[Saved entries]

::::::::::

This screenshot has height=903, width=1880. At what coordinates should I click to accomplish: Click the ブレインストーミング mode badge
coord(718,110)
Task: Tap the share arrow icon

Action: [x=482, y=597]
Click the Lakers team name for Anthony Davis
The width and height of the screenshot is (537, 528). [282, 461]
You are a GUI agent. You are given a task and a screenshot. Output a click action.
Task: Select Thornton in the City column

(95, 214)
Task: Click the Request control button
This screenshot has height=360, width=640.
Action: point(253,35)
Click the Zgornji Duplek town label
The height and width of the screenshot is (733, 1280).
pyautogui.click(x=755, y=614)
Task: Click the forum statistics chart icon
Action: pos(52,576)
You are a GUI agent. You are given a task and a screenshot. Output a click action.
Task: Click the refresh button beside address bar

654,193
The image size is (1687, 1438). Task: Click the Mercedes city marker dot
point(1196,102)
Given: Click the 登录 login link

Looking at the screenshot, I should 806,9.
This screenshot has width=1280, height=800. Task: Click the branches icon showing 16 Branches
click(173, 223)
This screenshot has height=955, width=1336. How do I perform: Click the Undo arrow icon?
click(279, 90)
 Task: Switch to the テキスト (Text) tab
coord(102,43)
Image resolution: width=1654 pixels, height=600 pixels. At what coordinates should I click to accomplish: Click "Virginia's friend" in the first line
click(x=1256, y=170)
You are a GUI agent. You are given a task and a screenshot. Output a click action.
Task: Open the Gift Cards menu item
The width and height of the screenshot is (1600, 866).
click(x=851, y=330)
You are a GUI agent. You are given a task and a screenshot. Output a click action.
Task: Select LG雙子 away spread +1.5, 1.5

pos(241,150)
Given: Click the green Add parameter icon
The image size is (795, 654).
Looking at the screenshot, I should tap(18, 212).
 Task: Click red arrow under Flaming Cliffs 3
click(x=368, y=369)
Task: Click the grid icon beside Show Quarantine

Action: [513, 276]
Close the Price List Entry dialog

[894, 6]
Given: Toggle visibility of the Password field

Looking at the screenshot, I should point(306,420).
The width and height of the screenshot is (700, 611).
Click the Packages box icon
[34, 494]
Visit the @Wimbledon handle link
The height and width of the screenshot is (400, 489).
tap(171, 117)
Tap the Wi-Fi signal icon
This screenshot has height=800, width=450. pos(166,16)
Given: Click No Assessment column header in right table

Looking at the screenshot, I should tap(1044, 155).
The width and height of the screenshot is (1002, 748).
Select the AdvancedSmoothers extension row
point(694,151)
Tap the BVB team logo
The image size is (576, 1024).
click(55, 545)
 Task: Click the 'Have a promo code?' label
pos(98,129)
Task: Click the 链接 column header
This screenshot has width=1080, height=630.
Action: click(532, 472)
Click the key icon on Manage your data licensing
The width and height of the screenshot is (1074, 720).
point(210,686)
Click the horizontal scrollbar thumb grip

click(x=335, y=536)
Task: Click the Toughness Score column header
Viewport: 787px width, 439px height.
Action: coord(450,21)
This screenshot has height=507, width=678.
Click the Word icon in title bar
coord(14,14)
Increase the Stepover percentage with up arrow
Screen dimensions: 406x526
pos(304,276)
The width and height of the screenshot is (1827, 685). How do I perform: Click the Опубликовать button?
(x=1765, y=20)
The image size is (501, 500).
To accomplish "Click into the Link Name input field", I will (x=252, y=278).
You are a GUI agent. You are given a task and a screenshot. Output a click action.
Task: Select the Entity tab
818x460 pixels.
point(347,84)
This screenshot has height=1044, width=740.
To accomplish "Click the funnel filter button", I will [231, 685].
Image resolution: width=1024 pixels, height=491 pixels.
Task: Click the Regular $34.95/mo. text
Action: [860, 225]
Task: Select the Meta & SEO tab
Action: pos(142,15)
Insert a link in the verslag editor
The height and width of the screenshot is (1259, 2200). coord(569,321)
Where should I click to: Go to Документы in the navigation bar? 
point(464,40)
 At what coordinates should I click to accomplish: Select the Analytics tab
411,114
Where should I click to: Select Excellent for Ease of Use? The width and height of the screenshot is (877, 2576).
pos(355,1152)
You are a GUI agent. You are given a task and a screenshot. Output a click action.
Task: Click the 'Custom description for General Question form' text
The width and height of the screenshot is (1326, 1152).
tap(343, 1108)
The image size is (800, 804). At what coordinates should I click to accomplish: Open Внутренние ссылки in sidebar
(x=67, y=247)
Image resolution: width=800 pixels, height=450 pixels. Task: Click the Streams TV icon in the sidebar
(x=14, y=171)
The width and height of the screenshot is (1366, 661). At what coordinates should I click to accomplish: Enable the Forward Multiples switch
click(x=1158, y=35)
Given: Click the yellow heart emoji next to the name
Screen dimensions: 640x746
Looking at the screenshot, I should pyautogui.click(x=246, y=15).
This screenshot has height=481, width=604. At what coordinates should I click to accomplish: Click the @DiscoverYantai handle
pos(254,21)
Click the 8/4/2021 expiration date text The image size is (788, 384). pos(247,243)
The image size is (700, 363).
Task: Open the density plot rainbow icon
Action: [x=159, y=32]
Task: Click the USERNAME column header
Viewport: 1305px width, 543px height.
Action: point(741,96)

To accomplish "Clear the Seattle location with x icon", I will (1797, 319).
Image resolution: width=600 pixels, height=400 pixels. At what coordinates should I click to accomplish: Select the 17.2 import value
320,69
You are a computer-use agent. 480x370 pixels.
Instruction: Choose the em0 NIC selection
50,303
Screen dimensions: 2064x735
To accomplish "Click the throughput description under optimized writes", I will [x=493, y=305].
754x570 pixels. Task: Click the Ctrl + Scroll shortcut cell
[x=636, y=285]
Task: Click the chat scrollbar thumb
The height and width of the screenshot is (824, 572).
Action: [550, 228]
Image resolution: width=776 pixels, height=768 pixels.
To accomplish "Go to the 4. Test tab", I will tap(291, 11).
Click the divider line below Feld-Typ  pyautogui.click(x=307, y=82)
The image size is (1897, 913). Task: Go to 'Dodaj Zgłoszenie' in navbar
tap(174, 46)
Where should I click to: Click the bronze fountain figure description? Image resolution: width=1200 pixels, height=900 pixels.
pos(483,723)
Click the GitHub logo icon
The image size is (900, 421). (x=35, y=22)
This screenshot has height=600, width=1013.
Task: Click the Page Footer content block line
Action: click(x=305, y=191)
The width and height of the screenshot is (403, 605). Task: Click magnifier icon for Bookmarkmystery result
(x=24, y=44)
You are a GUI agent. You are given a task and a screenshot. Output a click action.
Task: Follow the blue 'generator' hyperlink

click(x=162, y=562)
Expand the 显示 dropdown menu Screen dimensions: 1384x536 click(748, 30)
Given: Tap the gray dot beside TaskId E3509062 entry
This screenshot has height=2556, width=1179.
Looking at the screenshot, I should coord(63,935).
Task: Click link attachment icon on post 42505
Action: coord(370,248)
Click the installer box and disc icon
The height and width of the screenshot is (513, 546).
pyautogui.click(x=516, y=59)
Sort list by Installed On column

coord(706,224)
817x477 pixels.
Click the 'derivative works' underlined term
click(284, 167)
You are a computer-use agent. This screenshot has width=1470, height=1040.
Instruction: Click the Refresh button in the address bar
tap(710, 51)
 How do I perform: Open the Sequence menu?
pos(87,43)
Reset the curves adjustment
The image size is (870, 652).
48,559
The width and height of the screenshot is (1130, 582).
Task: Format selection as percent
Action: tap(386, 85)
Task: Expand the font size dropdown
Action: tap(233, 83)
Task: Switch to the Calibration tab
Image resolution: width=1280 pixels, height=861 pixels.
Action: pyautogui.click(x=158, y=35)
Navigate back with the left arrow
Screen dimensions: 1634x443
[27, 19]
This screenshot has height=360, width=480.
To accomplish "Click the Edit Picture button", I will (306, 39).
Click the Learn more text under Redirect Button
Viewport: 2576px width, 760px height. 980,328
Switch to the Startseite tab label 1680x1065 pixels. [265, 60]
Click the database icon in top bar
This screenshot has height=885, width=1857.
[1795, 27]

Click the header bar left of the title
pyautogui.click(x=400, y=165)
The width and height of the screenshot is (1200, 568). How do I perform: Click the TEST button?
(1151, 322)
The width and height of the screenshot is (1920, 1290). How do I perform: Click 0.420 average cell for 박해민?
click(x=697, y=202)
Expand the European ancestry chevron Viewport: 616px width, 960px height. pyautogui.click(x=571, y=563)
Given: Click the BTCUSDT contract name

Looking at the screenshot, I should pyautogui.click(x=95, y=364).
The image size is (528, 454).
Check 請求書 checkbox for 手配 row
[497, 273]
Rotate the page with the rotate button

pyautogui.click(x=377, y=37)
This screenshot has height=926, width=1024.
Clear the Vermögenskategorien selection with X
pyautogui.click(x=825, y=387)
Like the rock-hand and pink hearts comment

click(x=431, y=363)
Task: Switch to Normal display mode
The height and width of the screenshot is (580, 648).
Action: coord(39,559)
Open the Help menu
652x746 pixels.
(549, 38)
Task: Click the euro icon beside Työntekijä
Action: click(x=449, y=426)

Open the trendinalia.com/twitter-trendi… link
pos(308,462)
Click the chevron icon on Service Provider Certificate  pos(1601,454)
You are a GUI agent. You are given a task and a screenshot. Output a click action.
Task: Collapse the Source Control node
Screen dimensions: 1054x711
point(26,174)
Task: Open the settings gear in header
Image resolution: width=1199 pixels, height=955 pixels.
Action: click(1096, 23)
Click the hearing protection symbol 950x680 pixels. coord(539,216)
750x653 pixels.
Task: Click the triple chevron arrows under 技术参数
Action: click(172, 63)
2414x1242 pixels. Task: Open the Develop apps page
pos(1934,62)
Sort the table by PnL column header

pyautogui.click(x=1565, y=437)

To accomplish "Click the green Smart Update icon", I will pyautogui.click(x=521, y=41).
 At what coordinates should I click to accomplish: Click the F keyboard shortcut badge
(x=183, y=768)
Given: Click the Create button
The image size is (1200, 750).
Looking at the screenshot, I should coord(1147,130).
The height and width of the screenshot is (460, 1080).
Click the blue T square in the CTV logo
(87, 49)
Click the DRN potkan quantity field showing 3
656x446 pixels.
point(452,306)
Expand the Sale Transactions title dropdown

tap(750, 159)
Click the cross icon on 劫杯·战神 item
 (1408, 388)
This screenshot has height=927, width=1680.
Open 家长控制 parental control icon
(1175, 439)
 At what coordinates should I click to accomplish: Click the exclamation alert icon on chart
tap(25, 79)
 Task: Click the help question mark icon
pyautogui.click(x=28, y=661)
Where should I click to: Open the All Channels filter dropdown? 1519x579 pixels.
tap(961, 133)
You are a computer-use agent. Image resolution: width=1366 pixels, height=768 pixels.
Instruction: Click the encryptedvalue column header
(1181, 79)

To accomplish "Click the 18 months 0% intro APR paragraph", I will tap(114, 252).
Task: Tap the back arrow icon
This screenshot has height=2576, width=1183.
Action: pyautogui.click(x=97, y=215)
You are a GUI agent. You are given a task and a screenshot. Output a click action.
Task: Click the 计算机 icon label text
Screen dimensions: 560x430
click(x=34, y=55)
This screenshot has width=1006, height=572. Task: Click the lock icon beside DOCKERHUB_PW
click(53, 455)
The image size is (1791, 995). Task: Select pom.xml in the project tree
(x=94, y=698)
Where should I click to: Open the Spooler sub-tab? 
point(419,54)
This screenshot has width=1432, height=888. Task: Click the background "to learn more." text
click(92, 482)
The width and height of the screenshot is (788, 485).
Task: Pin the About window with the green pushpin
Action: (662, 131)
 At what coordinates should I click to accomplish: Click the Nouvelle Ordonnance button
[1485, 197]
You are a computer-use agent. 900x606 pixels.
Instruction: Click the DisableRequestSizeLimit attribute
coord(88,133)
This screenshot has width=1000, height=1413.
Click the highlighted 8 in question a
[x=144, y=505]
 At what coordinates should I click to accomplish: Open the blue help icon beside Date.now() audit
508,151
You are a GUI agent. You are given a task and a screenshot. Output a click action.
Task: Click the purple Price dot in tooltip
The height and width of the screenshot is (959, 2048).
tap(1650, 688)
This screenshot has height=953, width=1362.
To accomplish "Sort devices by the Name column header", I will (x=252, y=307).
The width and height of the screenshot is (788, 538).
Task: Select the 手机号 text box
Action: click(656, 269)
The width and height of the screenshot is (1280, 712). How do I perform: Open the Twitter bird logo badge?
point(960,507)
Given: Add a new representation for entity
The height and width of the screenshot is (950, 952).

::::::::::

- _EXERCISE DETAILS_: Find the word "computer" in the entries. Copy each line that holds it.

- _REPLY_:
You are a computer-use agent. 480x370 pixels.
You are a computer-use agent. This screenshot has width=1470, height=1040.
You are a computer-use agent. Image resolution: width=1366 pixels, height=768 pixels.
You are a computer-use agent. 900x606 pixels.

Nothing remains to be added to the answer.